**Material shown:**
"""

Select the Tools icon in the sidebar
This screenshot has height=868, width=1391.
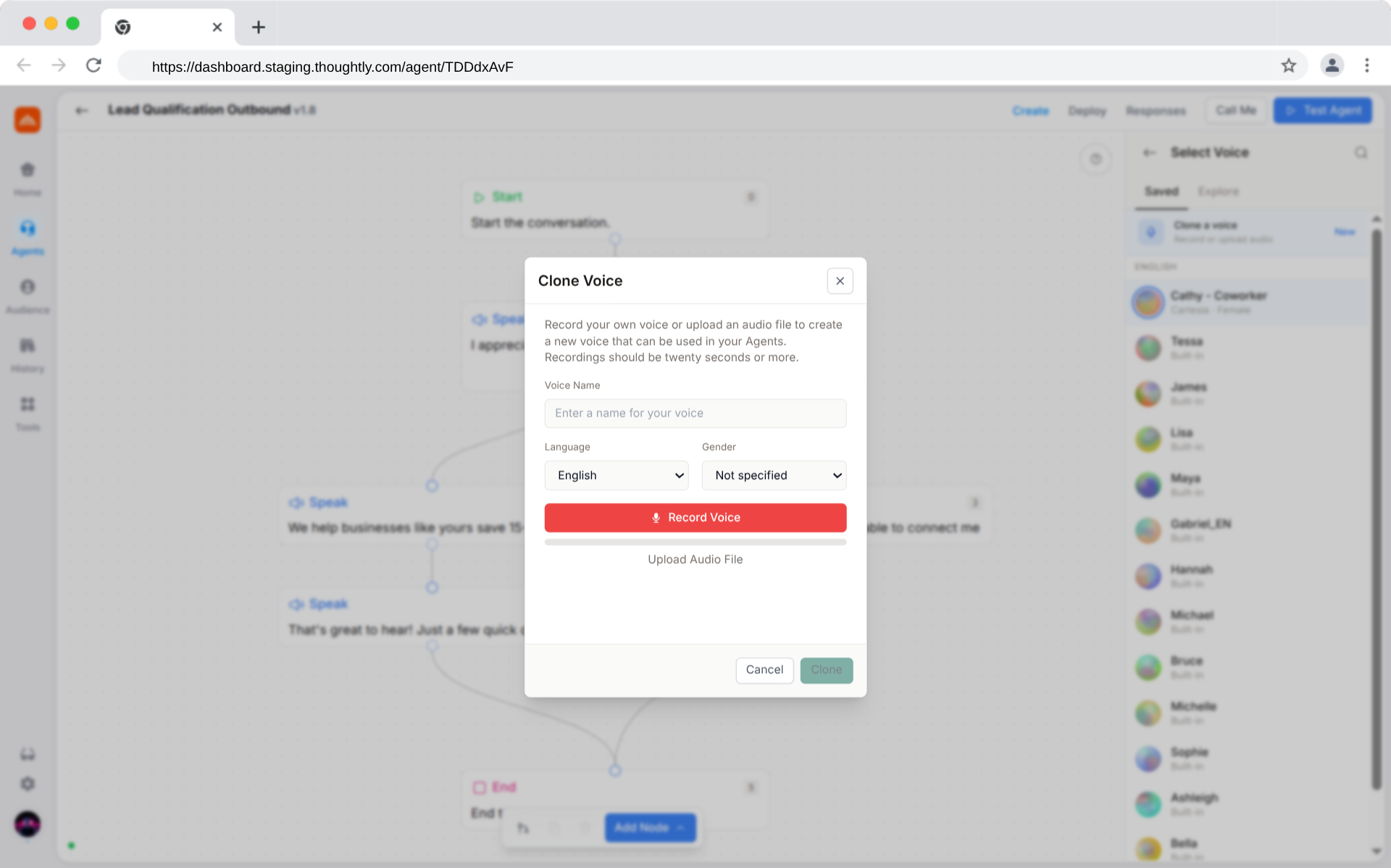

"""
"""

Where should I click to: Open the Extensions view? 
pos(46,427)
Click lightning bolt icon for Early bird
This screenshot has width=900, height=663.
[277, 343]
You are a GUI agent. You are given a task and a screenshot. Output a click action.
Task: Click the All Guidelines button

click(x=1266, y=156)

"""

**Short problem:**
Return the records verbatim, starting at the line containing "Select the Tools icon in the sidebar" and ending at the line containing "This screenshot has height=868, width=1391.".

**Finished answer:**
Select the Tools icon in the sidebar
This screenshot has height=868, width=1391.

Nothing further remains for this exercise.